Development of highly potent Arene-Ru (II)-ninhydrin complexes for inhibition of cancer cell growth

In this communication, two new Ru(II)-arene-ninhydrin complexes [(eta(6)-p-cymene)RuCl(k(2)-N,O-2-(1,3-dioxo-1,3-dihydro-2H-inden-2-ylidene)hydrazine-1-carboxamide (Ru-1) and [eta(6)-p-cymene)RuCl(k(2) -N,S-2-(1,3-dioxo-1,3-dihydro-2H-inden-2-ylidene)hydrazine-1-carbothioamide (Ru-2) have been prepared and analyzed by different analytical and spectroscopic techniques. The studies show that Ru(II) complexes have piano stool coordination geometry, comprises of one pi-bonded arene centroid, two sigma-bonded nitrogen atoms and one chlorine atom from ninhydrin thiosemicarbazole and Ru(II) metal centre respectively.
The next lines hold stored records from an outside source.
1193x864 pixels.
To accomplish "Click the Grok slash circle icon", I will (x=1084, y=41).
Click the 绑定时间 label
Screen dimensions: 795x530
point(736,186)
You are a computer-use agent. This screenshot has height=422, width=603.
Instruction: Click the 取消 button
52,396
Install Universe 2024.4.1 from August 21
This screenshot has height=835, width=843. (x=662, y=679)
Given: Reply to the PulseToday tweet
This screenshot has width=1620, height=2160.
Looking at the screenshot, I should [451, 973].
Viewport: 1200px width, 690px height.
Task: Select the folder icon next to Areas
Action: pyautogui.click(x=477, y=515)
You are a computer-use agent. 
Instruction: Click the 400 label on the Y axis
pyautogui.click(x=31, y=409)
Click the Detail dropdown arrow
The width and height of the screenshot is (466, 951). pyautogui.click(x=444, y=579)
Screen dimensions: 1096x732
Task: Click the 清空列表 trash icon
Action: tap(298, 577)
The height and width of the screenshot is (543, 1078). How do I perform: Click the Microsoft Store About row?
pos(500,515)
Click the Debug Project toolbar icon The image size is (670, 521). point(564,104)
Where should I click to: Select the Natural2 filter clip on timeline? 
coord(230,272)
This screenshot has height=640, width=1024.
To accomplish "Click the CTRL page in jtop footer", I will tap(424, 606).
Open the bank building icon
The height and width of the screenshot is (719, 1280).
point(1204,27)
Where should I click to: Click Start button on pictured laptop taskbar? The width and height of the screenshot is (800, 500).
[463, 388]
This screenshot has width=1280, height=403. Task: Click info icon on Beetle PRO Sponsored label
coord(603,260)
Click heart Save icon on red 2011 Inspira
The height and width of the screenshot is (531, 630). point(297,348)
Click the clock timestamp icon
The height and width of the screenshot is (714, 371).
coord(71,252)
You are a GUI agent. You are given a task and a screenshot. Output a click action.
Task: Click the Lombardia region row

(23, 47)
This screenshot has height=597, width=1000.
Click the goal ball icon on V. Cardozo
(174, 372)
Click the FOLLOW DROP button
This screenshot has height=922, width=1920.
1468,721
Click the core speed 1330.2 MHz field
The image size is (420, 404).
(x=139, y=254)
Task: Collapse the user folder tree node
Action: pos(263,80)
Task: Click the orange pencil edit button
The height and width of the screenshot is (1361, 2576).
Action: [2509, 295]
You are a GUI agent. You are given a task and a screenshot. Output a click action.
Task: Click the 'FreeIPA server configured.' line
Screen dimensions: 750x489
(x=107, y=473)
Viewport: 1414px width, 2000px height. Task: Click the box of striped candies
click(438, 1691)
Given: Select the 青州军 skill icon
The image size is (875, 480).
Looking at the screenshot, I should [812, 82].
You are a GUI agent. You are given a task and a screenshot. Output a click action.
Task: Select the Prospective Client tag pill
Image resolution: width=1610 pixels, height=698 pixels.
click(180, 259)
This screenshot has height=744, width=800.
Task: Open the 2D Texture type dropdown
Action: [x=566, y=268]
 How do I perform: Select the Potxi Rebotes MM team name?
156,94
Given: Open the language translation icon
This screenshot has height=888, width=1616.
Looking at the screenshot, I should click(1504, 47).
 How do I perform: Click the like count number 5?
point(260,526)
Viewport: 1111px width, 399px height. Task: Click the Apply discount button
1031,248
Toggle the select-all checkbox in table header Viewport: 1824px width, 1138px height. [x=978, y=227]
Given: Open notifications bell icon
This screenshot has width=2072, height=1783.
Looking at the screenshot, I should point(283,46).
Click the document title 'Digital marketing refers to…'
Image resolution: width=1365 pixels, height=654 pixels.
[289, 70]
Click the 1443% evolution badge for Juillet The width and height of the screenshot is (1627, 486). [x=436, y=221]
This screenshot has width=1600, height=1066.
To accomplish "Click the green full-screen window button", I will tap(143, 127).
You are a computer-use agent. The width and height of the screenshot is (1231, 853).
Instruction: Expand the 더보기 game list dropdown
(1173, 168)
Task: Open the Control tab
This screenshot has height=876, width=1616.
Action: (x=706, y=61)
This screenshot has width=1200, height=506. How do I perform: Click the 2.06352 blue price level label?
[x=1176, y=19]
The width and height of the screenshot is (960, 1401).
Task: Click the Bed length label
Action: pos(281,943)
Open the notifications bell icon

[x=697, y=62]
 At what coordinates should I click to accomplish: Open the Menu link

The molar conductivity study of these complexes in DMSO:water (9:1, v/v) media reveals that complexes are ionic in nature. The photo-physical properties of Ru-1 and Ru-2 with calf thymus deoxyribonucleic acid (CT-DNA) and bovine serum albumin (BSA) were explored. The intrinsic binding constant (K-b) of Ru-1 and Ru-2 with DNA/BSA was found to be 4.5 x 10(5) M-1/1.3 x 10(5) M-1 and 2.1 x 10(5) M-1/1 .2 x 10(5) M-1 respectively. The competitive displacement of ethidium bromide (EtBr) from DNA in the presence of Ru-1 and Ru-2 quantified by quenching constant and viscosity studies. This high binding ability is due to groove binding or intercalation of Ru(II) complexes with CT-DNA which is well supported with in-silico studies. The effect of the Ru-1 and Ru-2 were examined on two different cancer cell lines (HeLa and MDA-MB-231) using the MTT assay. The obtained results show that Ru-1 and Ru-2 exhibits high potency and selectivity with HeLa (IC50 = 9.5 x 10(-6 )mol/L) and MDA-MB-231(IC50 = 14.7 x 10(-6) mol/L) cell lines respectively.